*EXERCISE DIRECTIONS:*
Your answer is to be every line of the material that includes the string "under".

+ + + +

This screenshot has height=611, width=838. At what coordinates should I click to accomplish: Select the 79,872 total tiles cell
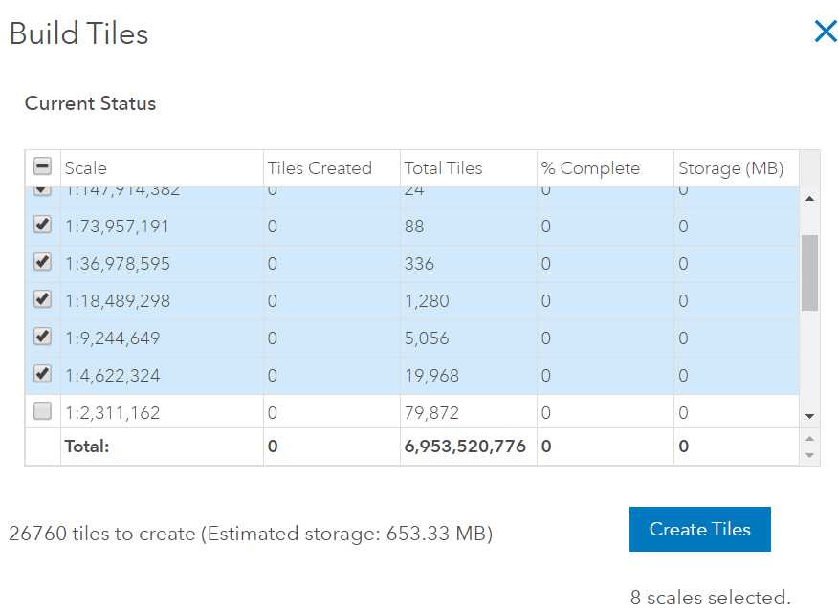tap(431, 413)
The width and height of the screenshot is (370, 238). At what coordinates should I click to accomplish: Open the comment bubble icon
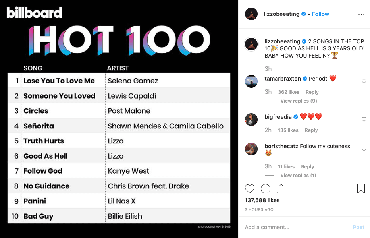(x=266, y=189)
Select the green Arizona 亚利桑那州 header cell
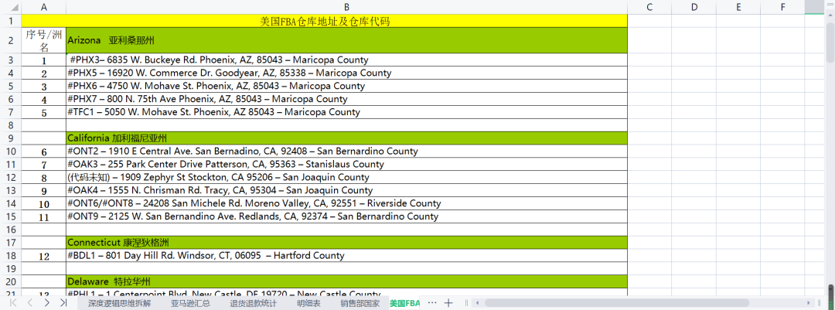The image size is (835, 310). click(346, 39)
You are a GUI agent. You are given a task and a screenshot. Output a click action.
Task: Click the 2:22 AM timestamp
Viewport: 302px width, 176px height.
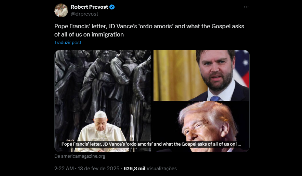tap(64, 168)
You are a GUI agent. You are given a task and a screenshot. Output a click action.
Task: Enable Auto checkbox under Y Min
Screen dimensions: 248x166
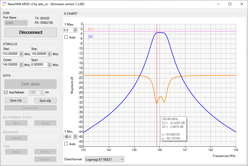[x=66, y=144]
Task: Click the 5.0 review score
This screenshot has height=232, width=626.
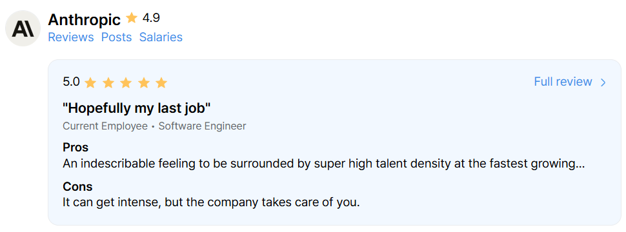Action: tap(71, 82)
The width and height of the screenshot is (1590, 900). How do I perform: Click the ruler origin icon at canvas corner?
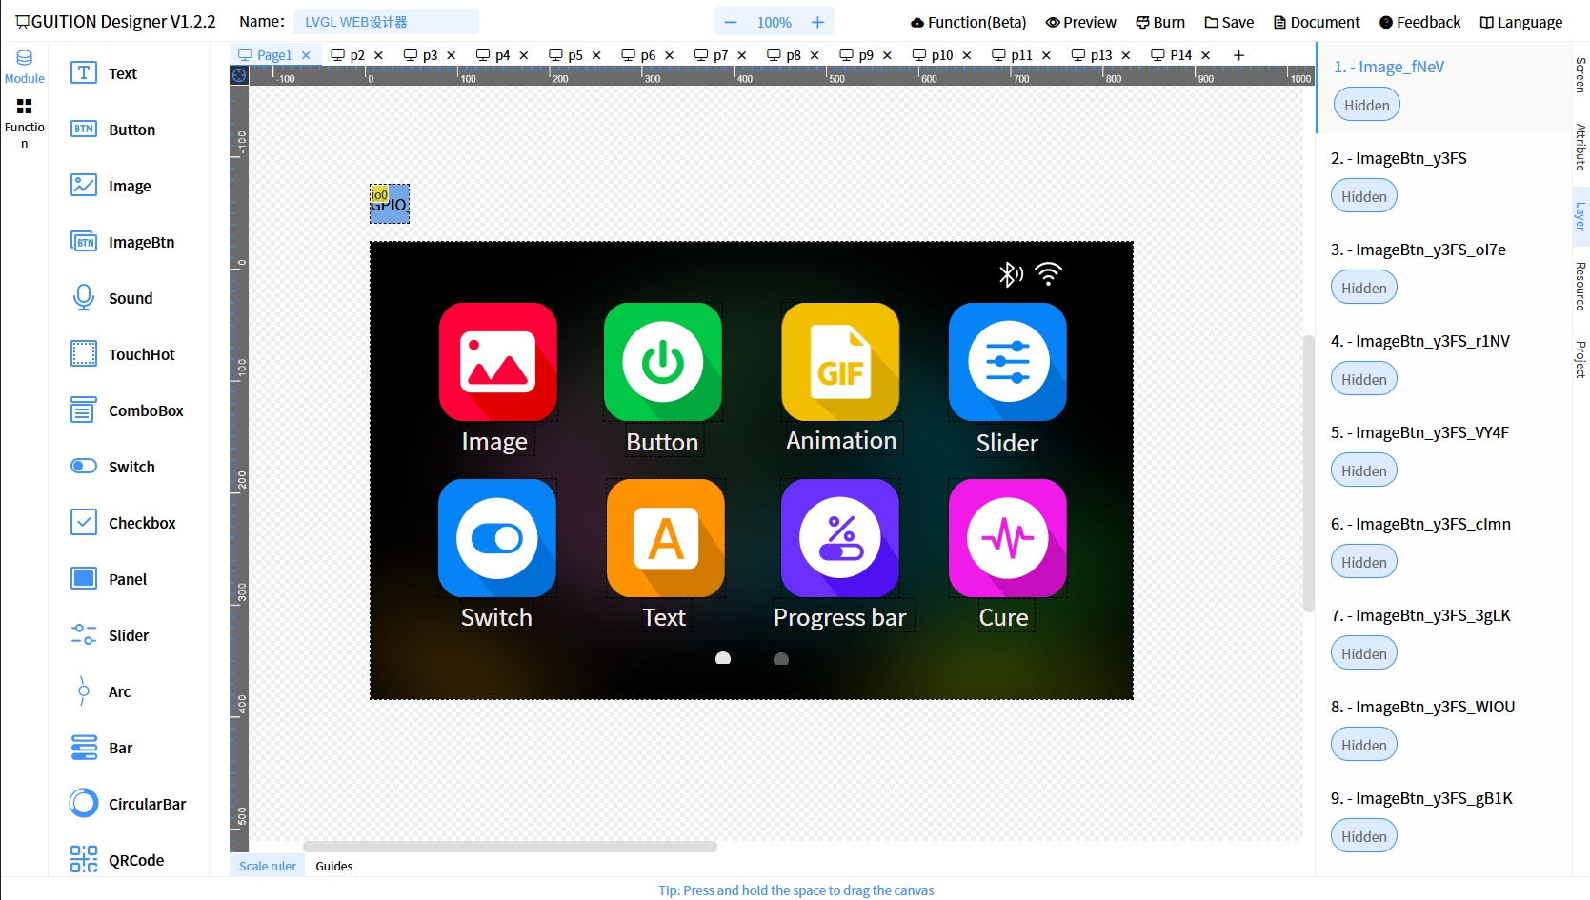(239, 75)
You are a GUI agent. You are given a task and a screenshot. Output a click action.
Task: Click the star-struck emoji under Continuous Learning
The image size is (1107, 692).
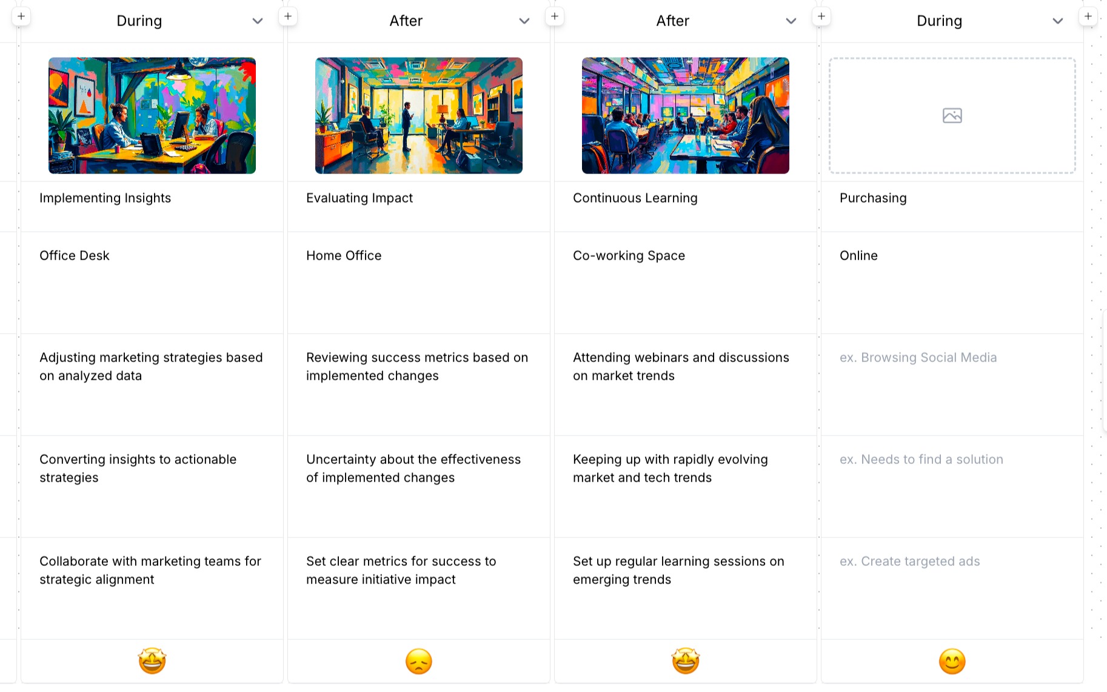686,661
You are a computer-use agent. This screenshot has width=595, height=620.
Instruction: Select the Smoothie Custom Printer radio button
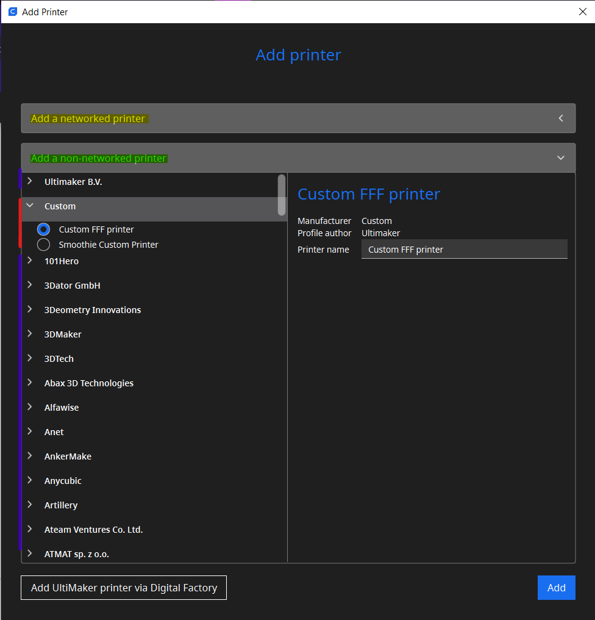43,244
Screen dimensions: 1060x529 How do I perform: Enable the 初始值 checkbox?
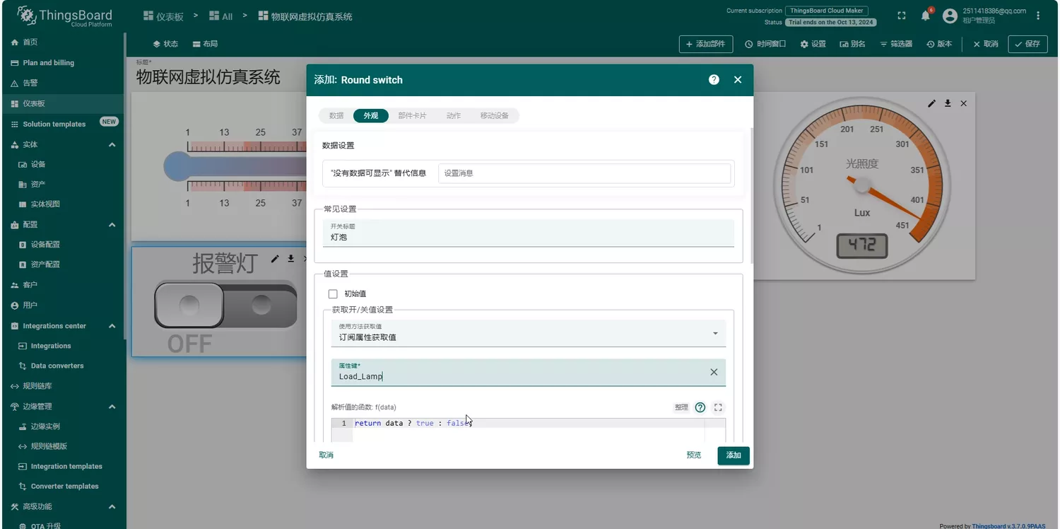(333, 293)
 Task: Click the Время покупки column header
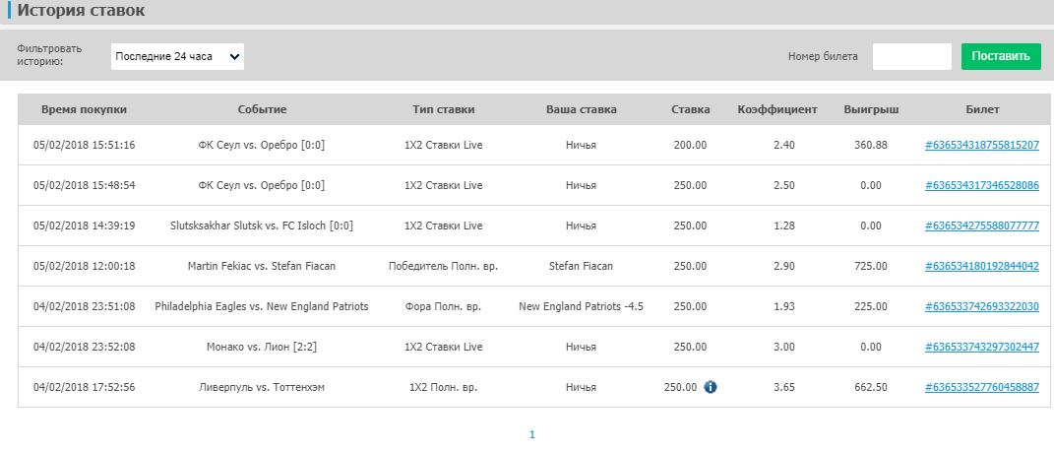pos(84,109)

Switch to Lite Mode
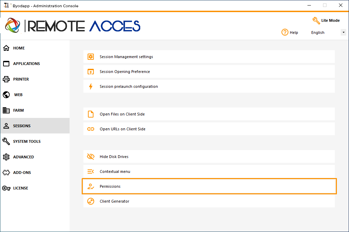[326, 20]
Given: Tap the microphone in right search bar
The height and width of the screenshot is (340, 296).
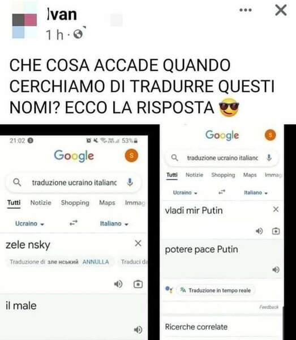Looking at the screenshot, I should point(269,158).
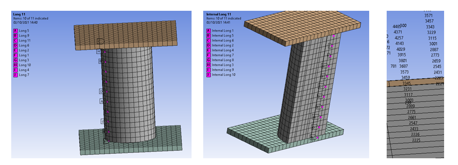Click magenta E marker beside Internal Long 4
The width and height of the screenshot is (458, 165).
point(209,50)
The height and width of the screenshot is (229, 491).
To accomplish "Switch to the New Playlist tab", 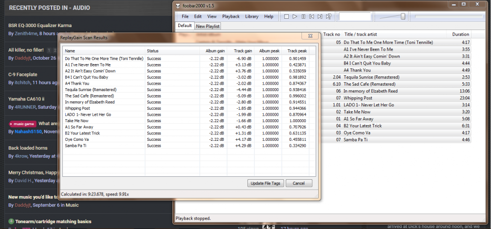I will (x=208, y=26).
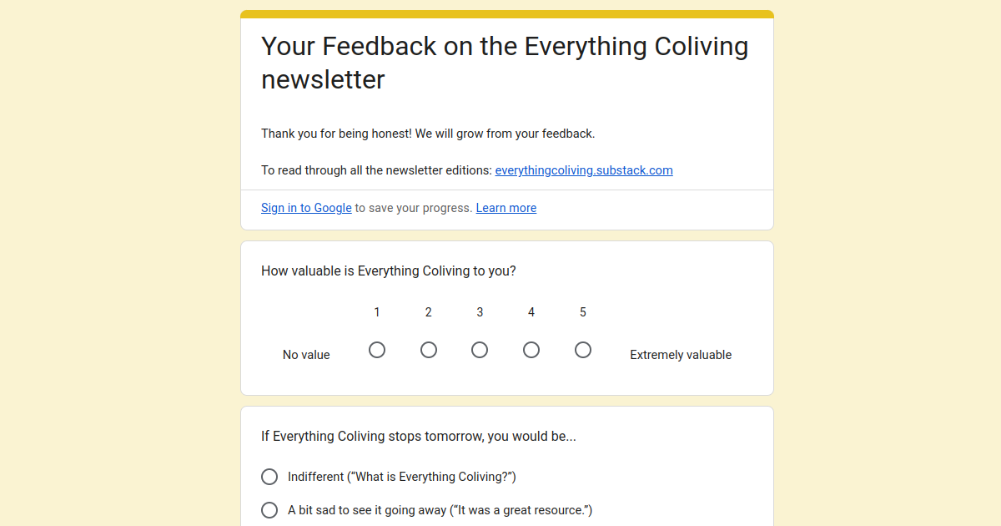Select the Indifferent option radio circle

coord(269,477)
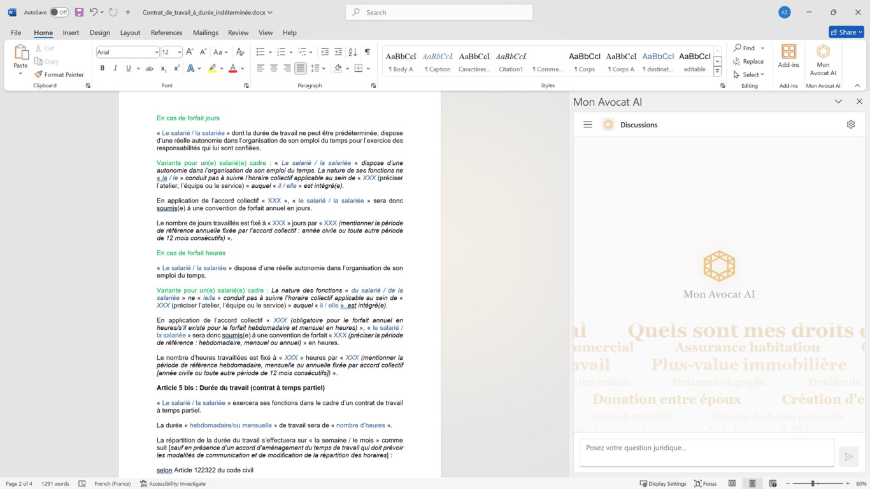870x489 pixels.
Task: Show paragraph marks with the pilcrow icon
Action: pos(367,52)
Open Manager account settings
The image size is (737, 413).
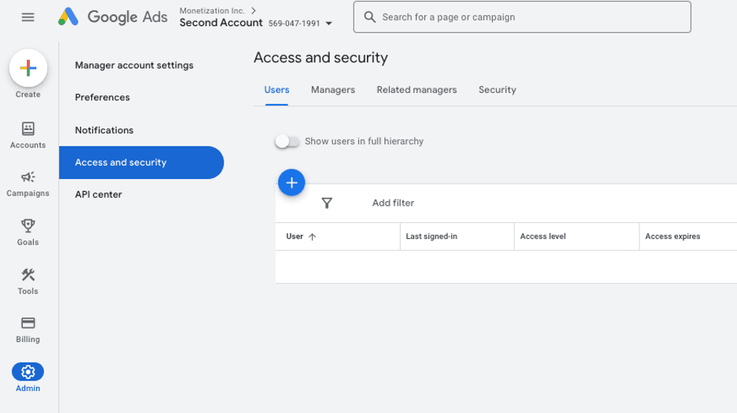(x=134, y=65)
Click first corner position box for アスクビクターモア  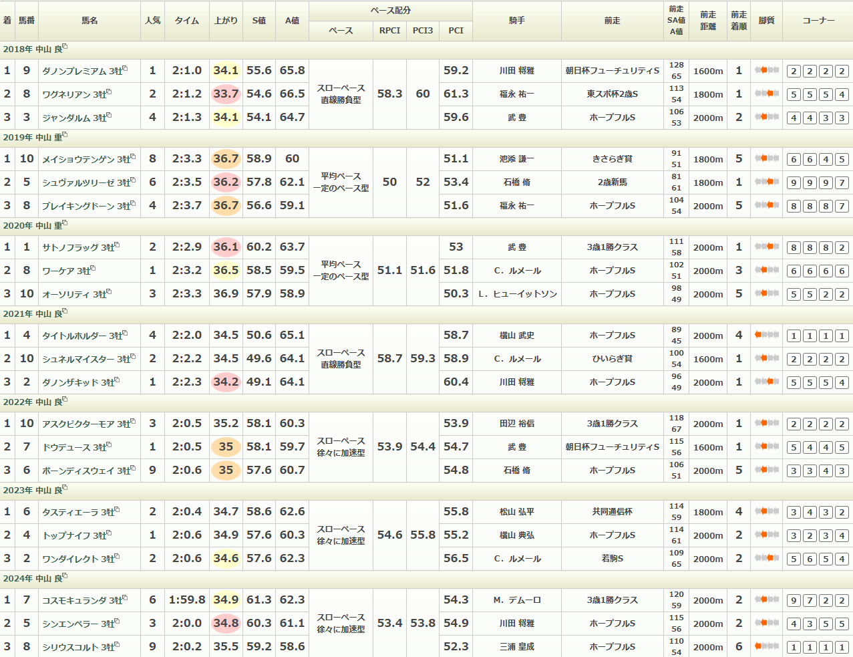pyautogui.click(x=794, y=424)
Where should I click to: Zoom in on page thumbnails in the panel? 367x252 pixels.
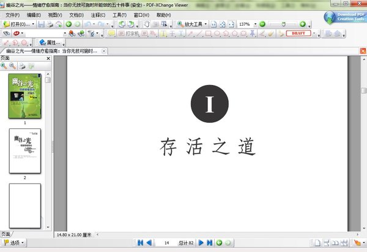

+ + + +

*WRITTEN SOLUTION:*
Task: Enable Auto checkbox under Y Min
Task: Click the star-struck emoji under Continuous Learning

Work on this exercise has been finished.